_Aim of the exercise_.
If a line in the entries contains the string "agent", include that line in your answer.

Saved data entries:
════════
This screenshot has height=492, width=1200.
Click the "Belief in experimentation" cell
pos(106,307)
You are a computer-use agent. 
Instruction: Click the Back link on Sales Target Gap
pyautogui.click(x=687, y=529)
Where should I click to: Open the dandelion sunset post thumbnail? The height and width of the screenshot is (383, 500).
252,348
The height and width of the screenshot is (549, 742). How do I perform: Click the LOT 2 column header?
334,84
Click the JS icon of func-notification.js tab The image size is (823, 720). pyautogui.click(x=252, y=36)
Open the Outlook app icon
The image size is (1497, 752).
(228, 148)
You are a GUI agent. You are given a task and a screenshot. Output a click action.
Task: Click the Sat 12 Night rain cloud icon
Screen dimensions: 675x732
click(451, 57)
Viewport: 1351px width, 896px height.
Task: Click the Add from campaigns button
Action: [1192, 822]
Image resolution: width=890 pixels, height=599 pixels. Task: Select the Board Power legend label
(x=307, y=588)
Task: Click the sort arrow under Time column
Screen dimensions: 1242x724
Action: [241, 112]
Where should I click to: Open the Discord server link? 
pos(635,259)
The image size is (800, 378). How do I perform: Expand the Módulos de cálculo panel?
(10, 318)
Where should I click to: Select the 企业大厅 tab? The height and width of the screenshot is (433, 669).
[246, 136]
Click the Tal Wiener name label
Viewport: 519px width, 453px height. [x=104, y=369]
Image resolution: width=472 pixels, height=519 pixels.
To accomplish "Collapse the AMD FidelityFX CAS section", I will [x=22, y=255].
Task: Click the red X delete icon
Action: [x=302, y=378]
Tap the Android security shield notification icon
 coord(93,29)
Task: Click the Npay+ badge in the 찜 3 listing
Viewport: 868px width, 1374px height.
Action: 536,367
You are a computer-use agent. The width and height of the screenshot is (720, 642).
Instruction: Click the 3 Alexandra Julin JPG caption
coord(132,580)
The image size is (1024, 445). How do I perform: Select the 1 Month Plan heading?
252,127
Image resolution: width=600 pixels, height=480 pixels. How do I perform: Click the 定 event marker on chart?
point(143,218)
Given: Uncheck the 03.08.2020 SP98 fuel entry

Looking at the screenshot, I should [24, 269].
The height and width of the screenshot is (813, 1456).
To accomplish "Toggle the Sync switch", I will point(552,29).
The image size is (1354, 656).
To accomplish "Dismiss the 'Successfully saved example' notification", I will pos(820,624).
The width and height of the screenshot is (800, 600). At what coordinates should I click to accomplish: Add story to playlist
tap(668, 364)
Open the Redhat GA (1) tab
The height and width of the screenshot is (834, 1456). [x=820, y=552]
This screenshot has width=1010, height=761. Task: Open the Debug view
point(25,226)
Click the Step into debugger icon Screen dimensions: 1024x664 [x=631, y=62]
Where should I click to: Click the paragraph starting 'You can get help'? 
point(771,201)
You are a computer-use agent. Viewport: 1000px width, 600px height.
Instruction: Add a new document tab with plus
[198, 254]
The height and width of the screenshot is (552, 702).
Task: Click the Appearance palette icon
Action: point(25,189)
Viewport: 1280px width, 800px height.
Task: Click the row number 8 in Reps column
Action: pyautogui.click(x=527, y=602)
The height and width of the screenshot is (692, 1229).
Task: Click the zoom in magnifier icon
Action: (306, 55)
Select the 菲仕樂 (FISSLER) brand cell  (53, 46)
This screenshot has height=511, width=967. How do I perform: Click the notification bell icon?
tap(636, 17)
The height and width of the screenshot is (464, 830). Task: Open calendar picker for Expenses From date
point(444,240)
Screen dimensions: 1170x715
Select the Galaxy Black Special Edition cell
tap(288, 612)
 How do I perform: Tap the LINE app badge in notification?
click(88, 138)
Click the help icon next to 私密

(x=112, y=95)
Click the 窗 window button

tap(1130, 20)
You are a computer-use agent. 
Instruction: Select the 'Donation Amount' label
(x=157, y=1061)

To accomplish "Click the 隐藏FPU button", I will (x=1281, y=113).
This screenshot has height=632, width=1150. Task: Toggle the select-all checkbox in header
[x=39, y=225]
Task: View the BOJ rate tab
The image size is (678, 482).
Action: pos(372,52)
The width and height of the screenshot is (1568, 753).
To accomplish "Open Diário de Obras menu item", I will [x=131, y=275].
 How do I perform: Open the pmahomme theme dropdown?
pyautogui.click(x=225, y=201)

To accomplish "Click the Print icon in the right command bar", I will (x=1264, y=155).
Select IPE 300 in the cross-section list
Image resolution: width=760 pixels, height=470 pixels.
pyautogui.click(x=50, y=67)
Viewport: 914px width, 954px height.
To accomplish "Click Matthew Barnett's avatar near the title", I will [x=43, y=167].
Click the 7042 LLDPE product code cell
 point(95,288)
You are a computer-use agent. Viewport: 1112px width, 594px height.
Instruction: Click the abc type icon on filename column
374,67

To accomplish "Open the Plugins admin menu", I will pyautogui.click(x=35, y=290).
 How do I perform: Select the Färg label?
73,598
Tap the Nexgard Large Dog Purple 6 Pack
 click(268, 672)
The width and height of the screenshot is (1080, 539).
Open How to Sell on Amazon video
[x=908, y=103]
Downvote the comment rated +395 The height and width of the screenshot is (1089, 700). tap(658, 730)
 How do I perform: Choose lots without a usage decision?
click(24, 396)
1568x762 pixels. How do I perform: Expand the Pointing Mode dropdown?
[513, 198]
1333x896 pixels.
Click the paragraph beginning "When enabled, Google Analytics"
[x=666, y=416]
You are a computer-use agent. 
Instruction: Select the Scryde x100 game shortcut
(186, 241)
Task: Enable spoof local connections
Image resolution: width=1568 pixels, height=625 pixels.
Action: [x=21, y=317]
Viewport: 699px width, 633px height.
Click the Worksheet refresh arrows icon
════════
_The answer_.
You are a computer-use agent. 
You are a GUI agent. You are given a task and a screenshot. Output a click action.
You are a computer-use agent. The width and height of the screenshot is (720, 642).
You are a computer-use agent. Viewport: 1000px width, 600px height.
You are a computer-use agent. 
You are a computer-use agent. Viewport: 1112px width, 594px height.
You are a computer-use agent. 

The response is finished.